One of my very favorite plays is OUR TOWN. Such a simple but poignant story. Its about how life is made up of little tiny moments. The making of oatmeal in the AM, the feeding of our pets, dressing children for school and all the daily chores that make up our busy lives. Its also the story of love and human connection and longing. And its the story of not realizing how good we have things until they are gone.
My husband is so good at being grateful, enjoying the moment, counting his blessings rather than his aches and pains. I marvel at his ability and have to actively practice being positive and reinforcing the happier side of my brain.
Recently, I've been very challenged with food compulsions that I thought I had under control. I'm not sure if its part of the aging process or some under lying emotional stressor that I've not been able to identify but I find myself compulsively thinking about food and giving into old eating patterns that are unhealthy. I've put on weight and am finding that its extremely difficult to exercise.

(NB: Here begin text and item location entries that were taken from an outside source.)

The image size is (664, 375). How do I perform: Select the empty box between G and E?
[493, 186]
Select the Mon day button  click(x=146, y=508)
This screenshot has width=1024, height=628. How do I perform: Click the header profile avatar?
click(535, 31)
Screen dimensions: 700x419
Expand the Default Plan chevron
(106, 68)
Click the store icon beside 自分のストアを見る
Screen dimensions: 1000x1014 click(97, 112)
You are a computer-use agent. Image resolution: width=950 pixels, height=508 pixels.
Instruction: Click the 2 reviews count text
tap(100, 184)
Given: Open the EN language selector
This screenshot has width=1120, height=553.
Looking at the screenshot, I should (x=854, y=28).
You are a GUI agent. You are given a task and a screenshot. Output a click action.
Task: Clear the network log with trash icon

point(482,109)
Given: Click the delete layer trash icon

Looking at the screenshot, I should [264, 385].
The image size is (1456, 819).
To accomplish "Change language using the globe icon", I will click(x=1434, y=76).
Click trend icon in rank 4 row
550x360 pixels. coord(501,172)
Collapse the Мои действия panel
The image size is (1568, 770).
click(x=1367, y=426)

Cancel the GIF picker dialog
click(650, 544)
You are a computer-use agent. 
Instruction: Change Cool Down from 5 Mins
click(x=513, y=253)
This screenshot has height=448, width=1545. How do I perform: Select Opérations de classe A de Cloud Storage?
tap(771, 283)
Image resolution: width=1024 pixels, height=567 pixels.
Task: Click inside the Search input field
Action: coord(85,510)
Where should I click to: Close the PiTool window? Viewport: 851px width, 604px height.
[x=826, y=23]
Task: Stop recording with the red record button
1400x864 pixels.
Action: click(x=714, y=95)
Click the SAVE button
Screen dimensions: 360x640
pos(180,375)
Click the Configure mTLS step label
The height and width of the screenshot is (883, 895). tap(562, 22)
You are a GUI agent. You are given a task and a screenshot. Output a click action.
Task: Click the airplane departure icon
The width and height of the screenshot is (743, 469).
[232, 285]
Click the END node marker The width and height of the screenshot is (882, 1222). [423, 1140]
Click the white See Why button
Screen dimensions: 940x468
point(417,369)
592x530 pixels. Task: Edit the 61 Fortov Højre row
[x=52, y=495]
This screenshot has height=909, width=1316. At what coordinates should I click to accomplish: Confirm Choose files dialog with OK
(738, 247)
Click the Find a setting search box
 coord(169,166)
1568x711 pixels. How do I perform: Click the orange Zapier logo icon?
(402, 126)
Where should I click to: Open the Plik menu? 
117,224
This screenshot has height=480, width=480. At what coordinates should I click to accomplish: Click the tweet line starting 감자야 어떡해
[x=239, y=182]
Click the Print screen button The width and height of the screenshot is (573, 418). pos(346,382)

Along with these food compulsions I'm noticing that George, my brain, is sending out negative messages of fear and discouragement. My husband just dealt with a bout of skin cancer, the world news is so very challenging and the demands of this holiday season can be so draining. I'm noticing that I'm loosing touch with what makes my life enjoyable. A routine that allows for self-care (healthy food & exercise), time in my schedule for friends and family, truly being present in each detail of my life (whether its sitting with clients, reading a book or holding my husband's hand) just being present and alive to each moment.
The more I practice these things the more the food compulsions subside - the trick really is to change the daily routine. Every thing I do today affects how I feel tomorrow. SOOOOO easy to say and SOOOOO hard to do. I'm going to keep practicing good deep breathes, commitment to gratitude thinking and for TODAY a routine that is healthy.